Она умолкла. Белосельцеву снова, как там, на горе, послышался легчайший посвист, словно невидимая стая стрижей влетела в окно и вылетела в открытую дверь. Это пули порхнули сквозь комнату, оставив в воздухе быстролетные сквознячки.
– Председатель сказал, ваш сын погиб при восьмом штурме. Но, наверное, остались его дети.
Старуха не отвечала, не слышала.
– Сын Оскара, – сказал председатель, – ее внук Марселино был убит еще раньше, во время шестого штурма…
Они вышли на солнце. Крест на стене. Красные бумажные розы, укутанные в целлофан, излучали колкий ослепительный блеск.
Он вдруг почувствовал, что страшно устал. Это была не просто усталость, а ровная, тихая мука, равномерно распределенная по всему телу. Глазницы, суставы, подошвы слабо ломило, словно шло медленное неуклонное разложение и распад его тканей. Его плоти, костей, даже воздуха, окружавшего его тело. Это было сострадание, в котором участвовала каждая его клеточка, умирая от чужой боли.

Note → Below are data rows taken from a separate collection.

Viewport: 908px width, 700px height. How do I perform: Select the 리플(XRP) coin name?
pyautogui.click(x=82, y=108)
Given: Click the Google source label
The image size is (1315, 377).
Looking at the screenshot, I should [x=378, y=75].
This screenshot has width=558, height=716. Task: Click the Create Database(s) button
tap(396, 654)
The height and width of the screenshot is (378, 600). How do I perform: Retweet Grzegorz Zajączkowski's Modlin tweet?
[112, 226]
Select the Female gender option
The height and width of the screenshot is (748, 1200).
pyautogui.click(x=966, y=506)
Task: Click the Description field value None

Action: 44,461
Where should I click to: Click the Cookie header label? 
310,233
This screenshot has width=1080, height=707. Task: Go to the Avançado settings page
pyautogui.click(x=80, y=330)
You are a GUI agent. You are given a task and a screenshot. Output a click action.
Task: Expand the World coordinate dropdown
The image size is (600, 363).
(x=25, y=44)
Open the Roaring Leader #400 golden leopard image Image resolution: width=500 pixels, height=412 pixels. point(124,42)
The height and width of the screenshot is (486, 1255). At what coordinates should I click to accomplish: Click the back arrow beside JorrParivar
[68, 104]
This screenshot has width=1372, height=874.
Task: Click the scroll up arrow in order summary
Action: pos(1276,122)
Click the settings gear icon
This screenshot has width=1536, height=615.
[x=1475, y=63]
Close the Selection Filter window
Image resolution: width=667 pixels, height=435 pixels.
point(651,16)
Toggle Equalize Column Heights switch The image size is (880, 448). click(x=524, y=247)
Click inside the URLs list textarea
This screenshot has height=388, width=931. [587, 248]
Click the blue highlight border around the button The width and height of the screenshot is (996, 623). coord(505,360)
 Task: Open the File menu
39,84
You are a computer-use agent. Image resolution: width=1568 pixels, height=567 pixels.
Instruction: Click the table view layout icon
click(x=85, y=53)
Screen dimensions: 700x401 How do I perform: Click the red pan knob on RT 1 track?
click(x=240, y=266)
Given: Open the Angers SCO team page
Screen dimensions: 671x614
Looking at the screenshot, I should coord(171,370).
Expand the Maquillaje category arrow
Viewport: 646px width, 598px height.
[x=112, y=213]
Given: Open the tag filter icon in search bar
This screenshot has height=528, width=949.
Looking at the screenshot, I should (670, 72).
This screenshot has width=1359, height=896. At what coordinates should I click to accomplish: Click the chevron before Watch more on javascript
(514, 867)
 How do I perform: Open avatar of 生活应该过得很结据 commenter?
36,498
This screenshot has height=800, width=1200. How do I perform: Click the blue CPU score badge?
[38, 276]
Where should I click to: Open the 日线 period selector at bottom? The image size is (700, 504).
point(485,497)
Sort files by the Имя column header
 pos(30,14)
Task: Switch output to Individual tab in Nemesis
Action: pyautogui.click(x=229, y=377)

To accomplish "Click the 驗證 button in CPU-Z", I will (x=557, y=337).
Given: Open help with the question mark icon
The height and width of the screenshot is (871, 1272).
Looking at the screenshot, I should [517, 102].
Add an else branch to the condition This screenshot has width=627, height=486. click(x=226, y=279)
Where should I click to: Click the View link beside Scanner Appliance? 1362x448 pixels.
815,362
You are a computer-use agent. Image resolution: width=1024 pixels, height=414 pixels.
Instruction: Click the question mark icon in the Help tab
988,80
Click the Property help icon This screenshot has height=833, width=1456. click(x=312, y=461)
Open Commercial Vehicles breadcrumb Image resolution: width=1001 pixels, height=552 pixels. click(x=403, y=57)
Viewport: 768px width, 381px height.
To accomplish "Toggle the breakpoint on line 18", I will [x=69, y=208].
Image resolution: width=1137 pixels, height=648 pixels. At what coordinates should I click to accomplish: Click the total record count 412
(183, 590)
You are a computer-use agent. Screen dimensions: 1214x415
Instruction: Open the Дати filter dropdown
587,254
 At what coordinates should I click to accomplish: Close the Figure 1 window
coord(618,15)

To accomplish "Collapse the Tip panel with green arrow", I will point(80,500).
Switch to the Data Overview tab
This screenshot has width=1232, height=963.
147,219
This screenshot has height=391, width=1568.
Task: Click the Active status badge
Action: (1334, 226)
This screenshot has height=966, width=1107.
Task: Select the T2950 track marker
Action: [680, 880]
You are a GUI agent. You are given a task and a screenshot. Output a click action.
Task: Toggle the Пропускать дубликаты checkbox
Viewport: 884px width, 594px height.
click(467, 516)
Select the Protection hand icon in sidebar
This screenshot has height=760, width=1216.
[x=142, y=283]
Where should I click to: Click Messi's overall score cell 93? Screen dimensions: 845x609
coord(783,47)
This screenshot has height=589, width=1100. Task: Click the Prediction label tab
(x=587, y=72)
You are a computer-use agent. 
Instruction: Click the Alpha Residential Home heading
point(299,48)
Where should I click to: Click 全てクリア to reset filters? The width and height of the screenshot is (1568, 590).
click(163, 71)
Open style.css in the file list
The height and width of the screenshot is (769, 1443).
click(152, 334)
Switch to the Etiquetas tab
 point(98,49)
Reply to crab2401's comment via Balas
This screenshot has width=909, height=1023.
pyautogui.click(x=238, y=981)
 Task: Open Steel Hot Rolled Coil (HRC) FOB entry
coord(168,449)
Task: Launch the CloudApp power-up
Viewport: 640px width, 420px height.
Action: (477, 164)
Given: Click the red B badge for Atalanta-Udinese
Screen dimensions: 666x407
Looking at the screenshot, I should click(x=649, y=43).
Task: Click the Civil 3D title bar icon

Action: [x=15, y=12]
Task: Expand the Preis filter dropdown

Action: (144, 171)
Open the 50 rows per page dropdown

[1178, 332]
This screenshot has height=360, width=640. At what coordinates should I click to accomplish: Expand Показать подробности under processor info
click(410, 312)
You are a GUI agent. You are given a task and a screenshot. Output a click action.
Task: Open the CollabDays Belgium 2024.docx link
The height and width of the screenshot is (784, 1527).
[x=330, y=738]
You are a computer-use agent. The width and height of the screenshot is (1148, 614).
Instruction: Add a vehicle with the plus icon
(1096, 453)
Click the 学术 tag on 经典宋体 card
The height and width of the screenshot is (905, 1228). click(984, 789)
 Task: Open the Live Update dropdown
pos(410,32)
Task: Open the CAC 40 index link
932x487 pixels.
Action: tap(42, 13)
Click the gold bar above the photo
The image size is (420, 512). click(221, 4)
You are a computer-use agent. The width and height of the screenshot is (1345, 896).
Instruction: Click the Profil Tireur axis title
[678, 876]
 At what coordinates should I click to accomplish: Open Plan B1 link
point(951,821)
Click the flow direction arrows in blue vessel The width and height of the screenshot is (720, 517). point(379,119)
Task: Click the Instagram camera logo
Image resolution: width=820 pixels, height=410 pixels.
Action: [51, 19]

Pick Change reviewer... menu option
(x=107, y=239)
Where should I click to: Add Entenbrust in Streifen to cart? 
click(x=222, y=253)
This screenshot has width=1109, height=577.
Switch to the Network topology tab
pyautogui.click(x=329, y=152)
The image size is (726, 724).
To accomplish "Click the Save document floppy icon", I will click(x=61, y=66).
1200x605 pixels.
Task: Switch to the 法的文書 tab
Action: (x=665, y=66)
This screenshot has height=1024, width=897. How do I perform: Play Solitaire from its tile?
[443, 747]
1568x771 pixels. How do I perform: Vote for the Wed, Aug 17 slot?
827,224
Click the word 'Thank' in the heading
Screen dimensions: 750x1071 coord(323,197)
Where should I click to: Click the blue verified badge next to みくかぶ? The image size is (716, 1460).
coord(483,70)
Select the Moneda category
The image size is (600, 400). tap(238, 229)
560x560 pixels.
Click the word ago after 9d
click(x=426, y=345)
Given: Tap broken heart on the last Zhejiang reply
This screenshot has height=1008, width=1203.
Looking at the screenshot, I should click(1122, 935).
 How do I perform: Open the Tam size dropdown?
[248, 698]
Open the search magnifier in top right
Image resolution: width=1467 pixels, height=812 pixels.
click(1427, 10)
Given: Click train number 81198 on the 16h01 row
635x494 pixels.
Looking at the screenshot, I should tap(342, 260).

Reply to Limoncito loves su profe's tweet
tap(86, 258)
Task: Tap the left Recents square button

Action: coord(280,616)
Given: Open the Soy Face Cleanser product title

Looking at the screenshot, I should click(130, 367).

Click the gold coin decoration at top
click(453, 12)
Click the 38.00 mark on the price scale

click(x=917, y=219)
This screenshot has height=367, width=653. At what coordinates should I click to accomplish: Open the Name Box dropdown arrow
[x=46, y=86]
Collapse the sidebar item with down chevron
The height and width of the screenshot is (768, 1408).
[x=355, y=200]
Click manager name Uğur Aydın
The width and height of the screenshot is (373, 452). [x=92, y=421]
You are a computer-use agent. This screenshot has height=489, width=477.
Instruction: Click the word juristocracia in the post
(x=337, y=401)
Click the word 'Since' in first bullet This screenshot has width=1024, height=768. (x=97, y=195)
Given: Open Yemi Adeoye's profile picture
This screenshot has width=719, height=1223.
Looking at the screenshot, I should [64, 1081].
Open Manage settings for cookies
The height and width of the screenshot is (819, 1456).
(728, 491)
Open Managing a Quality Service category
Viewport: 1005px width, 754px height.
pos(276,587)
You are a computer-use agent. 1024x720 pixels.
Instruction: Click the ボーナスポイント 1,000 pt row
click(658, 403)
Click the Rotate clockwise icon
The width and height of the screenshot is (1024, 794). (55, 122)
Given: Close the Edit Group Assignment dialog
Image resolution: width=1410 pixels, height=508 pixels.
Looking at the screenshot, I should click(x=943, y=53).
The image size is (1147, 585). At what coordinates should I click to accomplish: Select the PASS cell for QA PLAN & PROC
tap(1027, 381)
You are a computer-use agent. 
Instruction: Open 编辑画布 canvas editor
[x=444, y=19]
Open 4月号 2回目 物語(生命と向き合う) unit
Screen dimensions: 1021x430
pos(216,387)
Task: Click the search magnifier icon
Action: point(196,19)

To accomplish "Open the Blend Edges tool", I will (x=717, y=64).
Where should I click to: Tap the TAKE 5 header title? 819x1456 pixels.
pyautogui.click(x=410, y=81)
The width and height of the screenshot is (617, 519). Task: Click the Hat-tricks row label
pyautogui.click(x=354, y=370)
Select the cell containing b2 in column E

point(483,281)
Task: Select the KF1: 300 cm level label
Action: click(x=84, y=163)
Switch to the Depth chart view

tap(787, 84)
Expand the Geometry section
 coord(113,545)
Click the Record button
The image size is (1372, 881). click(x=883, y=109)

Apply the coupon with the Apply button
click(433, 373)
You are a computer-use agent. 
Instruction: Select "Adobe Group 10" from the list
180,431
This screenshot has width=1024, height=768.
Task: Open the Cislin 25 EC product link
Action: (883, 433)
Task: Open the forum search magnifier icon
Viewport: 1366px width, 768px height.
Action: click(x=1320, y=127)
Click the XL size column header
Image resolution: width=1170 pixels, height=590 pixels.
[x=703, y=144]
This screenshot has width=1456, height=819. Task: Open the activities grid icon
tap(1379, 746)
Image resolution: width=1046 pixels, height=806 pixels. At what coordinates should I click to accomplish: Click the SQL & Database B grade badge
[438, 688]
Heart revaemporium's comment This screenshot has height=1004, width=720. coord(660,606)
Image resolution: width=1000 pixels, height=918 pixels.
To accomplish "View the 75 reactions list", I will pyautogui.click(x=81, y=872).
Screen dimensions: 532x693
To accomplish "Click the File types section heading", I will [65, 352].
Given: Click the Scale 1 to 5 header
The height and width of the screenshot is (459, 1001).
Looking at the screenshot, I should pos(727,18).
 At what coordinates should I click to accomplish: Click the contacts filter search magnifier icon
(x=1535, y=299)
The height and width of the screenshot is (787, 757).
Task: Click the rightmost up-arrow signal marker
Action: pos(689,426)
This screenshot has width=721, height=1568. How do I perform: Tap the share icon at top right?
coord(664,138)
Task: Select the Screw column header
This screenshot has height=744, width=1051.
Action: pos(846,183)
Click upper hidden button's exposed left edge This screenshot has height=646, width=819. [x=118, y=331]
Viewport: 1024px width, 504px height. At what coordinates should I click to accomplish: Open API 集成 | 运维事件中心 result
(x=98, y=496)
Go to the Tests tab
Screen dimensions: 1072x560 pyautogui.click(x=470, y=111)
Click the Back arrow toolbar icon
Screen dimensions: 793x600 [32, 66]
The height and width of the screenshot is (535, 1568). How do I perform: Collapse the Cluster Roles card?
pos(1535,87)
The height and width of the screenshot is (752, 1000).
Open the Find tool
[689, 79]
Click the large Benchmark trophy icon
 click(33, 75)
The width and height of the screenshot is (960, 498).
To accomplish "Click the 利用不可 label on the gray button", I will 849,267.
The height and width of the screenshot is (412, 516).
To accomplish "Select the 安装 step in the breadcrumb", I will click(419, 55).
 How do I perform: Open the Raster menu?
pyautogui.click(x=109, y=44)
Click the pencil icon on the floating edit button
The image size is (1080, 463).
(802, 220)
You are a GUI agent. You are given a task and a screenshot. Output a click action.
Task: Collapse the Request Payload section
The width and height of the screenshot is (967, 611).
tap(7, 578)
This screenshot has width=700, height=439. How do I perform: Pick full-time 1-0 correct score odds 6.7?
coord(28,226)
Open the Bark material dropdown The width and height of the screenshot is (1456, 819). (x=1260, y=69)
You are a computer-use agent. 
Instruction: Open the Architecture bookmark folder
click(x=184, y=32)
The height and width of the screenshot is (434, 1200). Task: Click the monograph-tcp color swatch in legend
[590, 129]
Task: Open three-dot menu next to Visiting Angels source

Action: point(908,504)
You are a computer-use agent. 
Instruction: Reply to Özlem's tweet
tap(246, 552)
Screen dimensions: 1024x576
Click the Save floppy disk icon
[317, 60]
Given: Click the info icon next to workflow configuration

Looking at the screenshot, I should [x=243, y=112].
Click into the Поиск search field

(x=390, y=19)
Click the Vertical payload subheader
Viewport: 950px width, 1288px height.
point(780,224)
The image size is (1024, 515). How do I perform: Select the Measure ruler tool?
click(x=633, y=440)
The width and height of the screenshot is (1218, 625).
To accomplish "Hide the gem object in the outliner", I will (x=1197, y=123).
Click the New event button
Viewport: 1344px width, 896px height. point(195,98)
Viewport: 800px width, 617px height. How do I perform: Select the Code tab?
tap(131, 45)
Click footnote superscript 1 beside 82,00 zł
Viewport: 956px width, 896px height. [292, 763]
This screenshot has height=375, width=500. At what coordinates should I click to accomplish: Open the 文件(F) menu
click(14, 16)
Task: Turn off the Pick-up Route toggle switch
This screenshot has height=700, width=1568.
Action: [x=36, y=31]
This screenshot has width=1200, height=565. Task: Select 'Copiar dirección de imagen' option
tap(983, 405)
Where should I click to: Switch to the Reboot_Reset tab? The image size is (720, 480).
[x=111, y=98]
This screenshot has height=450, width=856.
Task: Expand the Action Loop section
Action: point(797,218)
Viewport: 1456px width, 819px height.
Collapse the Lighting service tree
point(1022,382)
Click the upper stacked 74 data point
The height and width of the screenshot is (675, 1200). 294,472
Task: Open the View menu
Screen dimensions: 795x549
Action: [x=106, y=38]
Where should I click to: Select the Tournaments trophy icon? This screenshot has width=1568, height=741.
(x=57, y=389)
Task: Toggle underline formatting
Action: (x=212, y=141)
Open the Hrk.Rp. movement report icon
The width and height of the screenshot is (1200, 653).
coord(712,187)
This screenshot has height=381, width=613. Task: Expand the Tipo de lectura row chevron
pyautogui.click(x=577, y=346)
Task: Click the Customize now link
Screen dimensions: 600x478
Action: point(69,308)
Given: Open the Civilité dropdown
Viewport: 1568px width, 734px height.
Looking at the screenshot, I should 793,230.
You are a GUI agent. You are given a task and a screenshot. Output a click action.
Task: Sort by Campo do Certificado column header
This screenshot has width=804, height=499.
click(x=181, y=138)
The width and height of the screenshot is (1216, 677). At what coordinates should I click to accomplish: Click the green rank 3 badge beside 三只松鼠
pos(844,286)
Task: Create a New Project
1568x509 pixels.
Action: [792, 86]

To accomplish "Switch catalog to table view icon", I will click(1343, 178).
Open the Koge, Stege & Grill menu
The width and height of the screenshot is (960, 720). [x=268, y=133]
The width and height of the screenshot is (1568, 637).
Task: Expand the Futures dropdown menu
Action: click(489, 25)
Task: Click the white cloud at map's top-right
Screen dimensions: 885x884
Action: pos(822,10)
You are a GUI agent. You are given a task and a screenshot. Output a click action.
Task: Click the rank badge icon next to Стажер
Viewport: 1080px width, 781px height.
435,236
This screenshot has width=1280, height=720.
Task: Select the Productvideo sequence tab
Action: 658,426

Они вернулись на площадь, опустились на теплые камни у входа в церковь, в тени высокого дерева. Дверь в церковь была открыта. Виднелись просторное пустое пространство, полное сухого желтого солнца, уставленное белесыми скамейками, и двухъярусный деревянный алтарь, похожий на ширму кукольного театра. В алтарных нишах стояли статуи в матерчатых одеяниях, с нарумяненными лицами, в серебряных из фольги веночках, похожие на марионеток. И вид этого сельского католического храма, и наивные статуи святых породили давнишнюю детскую ассоциацию. То ли с бабушкой, то ли с мамой сидят в каком-то зрительном зале, и там – яркие марионетки, крутящийся шарик, осыпанный сверкающими осколками зеркала.
– Наш падре испугался стрельбы и уехал в Испанию, – сказал председатель. – Теперь мы живем без священника.
Белосельцев встал. Остановил мягким жестом Сесара. Вошел в сухое, пахнущее ветхим деревом помещение. Стоял в блеклом свете, глядя на Спасителя в голубом облачении, на белолицую Деву Марию в пластмассовом веночке, на чернобородого, красногубого, похожего на мавра святого Петра. Медленно побрел вверх, на колокольню, хватаясь за тесные беленые стены. Вышел на верхний ярус, где висели два позеленевших колокола. Длиннохвостые, похожие на сорок птицы взлетели, задели перьями колокольную медь, и та отозвалась чуть слышным звучанием.
Это слабое звучание волновалось в воздухе, расширялось, наполняя собою мир, где зеленели высокие горы, голубели далекие хребты, улетали две длиннохвостые птицы и по зеленой площади шла девочка, несла какой-то кулек. Этот мир, открывавшийся с высоты колокольни, был свободен от бед и страданий, которые остались внизу, прижатые к земле, изрытой траншеями. Но стоило чуть-чуть приподняться, оторваться от бренной земли, и возникала эта волнистая лазурная даль, и появлялось желание нестись среди зеленых гор над сверкающей струйкой ручья, догоняя тех двух птиц, что ударили крыльями в колокол, туда, где ждет его прелестная женщина Валентина, подарившая ему видение цветных садов на белом снегу.